→ EXERCISE INSTRUCTIONS
Set down word for word the lines that begin the entries and run through the line containing "Click the blue". Give nothing further.

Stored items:
* * *
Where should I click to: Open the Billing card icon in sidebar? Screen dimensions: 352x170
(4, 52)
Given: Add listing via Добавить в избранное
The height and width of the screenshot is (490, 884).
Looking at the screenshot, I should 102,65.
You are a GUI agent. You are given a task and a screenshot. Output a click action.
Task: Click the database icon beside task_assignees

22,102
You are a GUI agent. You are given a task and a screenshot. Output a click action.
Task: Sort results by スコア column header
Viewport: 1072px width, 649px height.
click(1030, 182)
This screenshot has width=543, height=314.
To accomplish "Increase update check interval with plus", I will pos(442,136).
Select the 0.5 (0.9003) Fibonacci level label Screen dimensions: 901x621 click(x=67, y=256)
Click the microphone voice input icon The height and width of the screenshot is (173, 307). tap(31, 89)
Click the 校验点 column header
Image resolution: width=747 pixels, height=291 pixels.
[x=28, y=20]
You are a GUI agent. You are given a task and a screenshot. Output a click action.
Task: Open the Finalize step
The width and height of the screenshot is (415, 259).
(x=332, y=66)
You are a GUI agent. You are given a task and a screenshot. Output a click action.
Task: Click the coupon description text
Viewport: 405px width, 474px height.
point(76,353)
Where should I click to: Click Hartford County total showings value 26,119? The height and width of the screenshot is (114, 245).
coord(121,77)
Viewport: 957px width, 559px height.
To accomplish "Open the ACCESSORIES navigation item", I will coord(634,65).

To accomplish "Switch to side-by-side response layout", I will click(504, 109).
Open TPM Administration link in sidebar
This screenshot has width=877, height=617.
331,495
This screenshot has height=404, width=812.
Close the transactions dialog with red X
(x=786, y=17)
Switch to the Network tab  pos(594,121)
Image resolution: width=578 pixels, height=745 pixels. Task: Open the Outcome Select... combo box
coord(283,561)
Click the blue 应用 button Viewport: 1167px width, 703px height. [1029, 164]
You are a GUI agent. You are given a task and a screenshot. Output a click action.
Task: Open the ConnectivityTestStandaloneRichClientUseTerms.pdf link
* * *
→ OUTPUT
Where should I click to: Open the Billing card icon in sidebar? Screen dimensions: 352x170
(4, 52)
Given: Add listing via Добавить в избранное
The height and width of the screenshot is (490, 884).
Looking at the screenshot, I should 102,65.
You are a GUI agent. You are given a task and a screenshot. Output a click action.
Task: Click the database icon beside task_assignees

22,102
You are a GUI agent. You are given a task and a screenshot. Output a click action.
Task: Sort results by スコア column header
Viewport: 1072px width, 649px height.
click(1030, 182)
This screenshot has width=543, height=314.
To accomplish "Increase update check interval with plus", I will pos(442,136).
Select the 0.5 (0.9003) Fibonacci level label Screen dimensions: 901x621 click(x=67, y=256)
Click the microphone voice input icon The height and width of the screenshot is (173, 307). tap(31, 89)
Click the 校验点 column header
Image resolution: width=747 pixels, height=291 pixels.
[x=28, y=20]
You are a GUI agent. You are given a task and a screenshot. Output a click action.
Task: Open the Finalize step
The width and height of the screenshot is (415, 259).
(x=332, y=66)
You are a GUI agent. You are given a task and a screenshot. Output a click action.
Task: Click the coupon description text
Viewport: 405px width, 474px height.
point(76,353)
Where should I click to: Click Hartford County total showings value 26,119? The height and width of the screenshot is (114, 245).
coord(121,77)
Viewport: 957px width, 559px height.
To accomplish "Open the ACCESSORIES navigation item", I will coord(634,65).

To accomplish "Switch to side-by-side response layout", I will click(504, 109).
Open TPM Administration link in sidebar
This screenshot has width=877, height=617.
331,495
This screenshot has height=404, width=812.
Close the transactions dialog with red X
(x=786, y=17)
Switch to the Network tab  pos(594,121)
Image resolution: width=578 pixels, height=745 pixels. Task: Open the Outcome Select... combo box
coord(283,561)
Click the blue 应用 button Viewport: 1167px width, 703px height. [1029, 164]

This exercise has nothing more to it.